Le Liban se dirige vers « l’enfer » si un nouveau gouvernement n’est pas formé dans les plus brefs délais, a averti lundi le chef de l’Etat Michel Aoun, alors que le processus de formation d’un cabinet semble dans l’impasse.
« Nous sommes confrontés à une crise de formation d’un gouvernement, ce qui n’était pas censé se produire car les échéances qui attendent le Liban ne permettent pas de perdre une seule minute », a affirmé M. Aoun, 85 ans, l’air fatigué, le verbe hésitant.
Les partis politiques libanais s’étaient engagés début septembre à former un cabinet « de mission » composé de ministres « compétents » et « indépendants » dans un délai de deux semaines pour sortir le pays du marasme économique, avait annoncé le président français Emmanuel Macron lors d’une visite à Beyrouth.
Mais le processus piétine en raison de divergences sur l’attribution de portefeuilles ministériels.
Le principal obstacle vient du refus de Moustapha Diab d’accorder le portefeuille des Finances au tandem chiite formé du Hezbollah et d’Amal. Une demande rejetée en bloc par leurs détracteurs, dont l’ancien Premier ministre sunnite Saad Hariri. Les deux partis chiites entrevoient une tentative de contourner les résultats du scrutin parlementaire de 2018 et de les écarter du pouvoir. Une exigence américaine.
« Avec le durcissement des positions, il ne semble pas y avoir de solution à l’horizon, car toutes les solutions proposées impliquent des gagnants et des perdants », a regretté le président Aoun. Faute d’accord, le Liban se dirigera « vers l’enfer », a-t-il prévenu.
Le chef de l’Etat a assuré que « les blocs parlementaires ne devaient pas être écartés » du processus, en allusion à la démarche entreprise par le Premier ministre désigné Moustapha Adib qui refuse toute consultation préalable avec les blocs parlementaires pour le choix des ministres comme ce fut le cas ces dernières années. Néanmoins, Saad Hariri qui préside un bloc parlementaire fait part aux désignations.
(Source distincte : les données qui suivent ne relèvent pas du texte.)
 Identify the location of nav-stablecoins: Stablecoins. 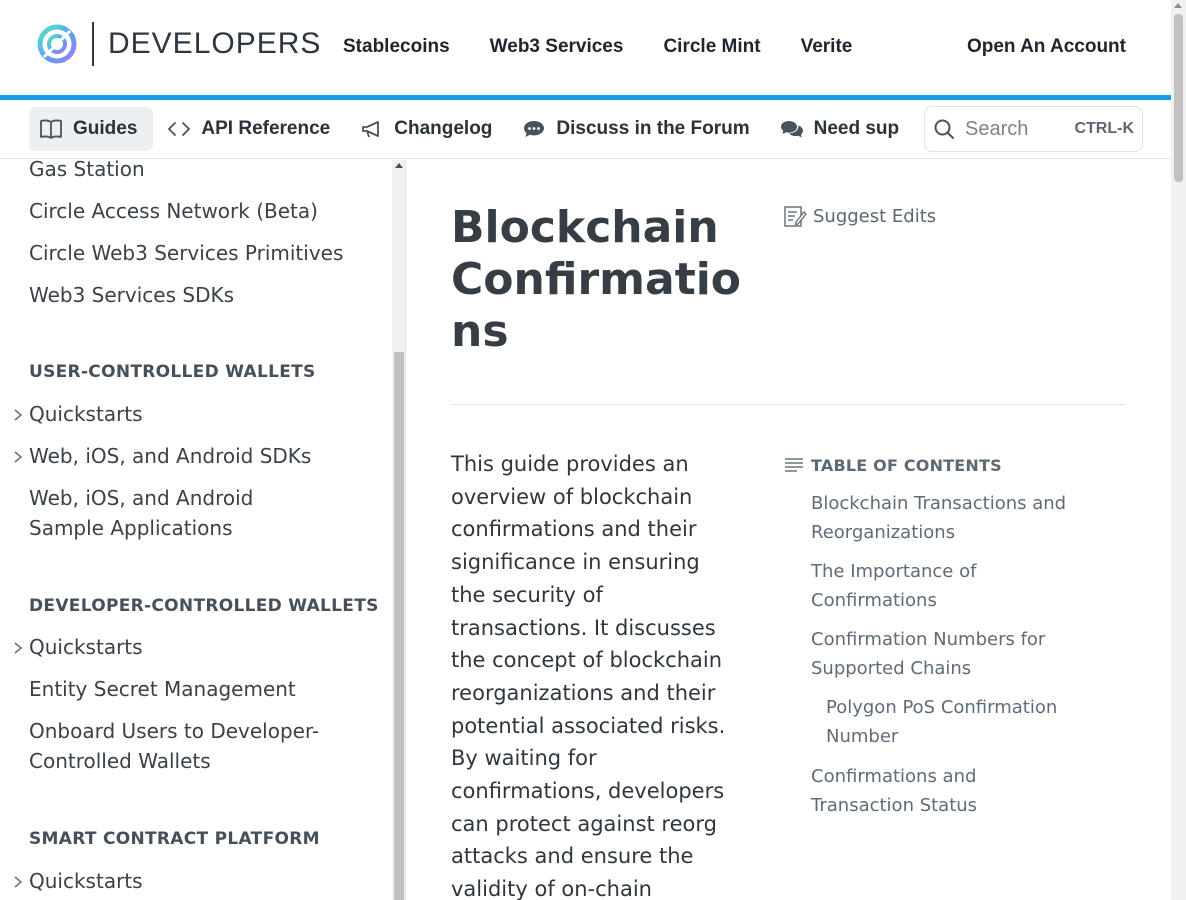
(396, 47).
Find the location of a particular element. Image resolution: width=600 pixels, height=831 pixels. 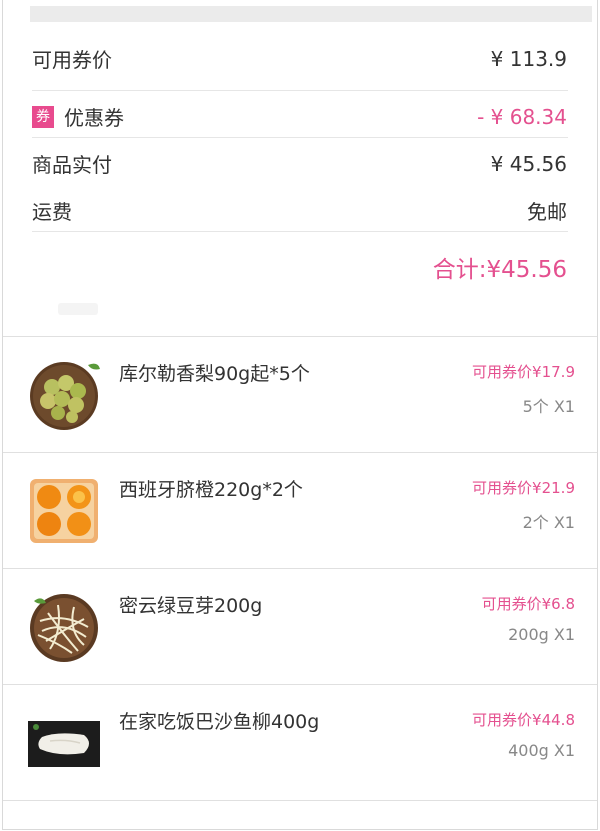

En outre, M. Aoun a souligné qu’aucun ministère ne devait être attribué à une communauté spécifique d’après la Constitution. Une idée qui avait été aussi défendue le dimanche par le patriarche maronite Mgr Bechara Raï. Elle a été objectée avec virulence de la part du Conseil chiite suprême et du mufti Jaafarite. Les deux ayant rappelé qu’aucun poste officiel ne l’était non plus, ce qui n’empêche pas la distribution communautaire à tous les niveaux de la fonction publique. Dont celui du chef de l’Etat qui revient aux maronites.
Initiative française
Plus tôt dans la journée de ce lundi, Moustapha Adib avait demandé « la coopération de toutes les parties afin de faciliter la formation d’un gouvernement de mission avec un programme spécifique ».
Dans un communiqué, il a appelé toutes les forces politiques à « œuvrer immédiatement et sans délai pour le succès de l’initiative française, qui ouvre la voie au sauvetage du Liban et met fin à la détérioration accélérée » de la situation générale du pays.
Le Liban vit depuis un an l’une des pires crises économiques, sociales et politiques de son histoire, marquée par une dégringolade de sa monnaie nationale, une hyperinflation et une paupérisation à grande échelle de la population.
La crise a été amplifiée par la pandémie de Covid-19 et l’explosion tragique le 4 août au port de Beyrouth, qui a catalysé la mobilisation de la communauté internationale.
La communauté internationale, particulièrement la France, exige du Liban des réformes structurelles en contrepartie d’un soutien international de plusieurs milliards d’euros.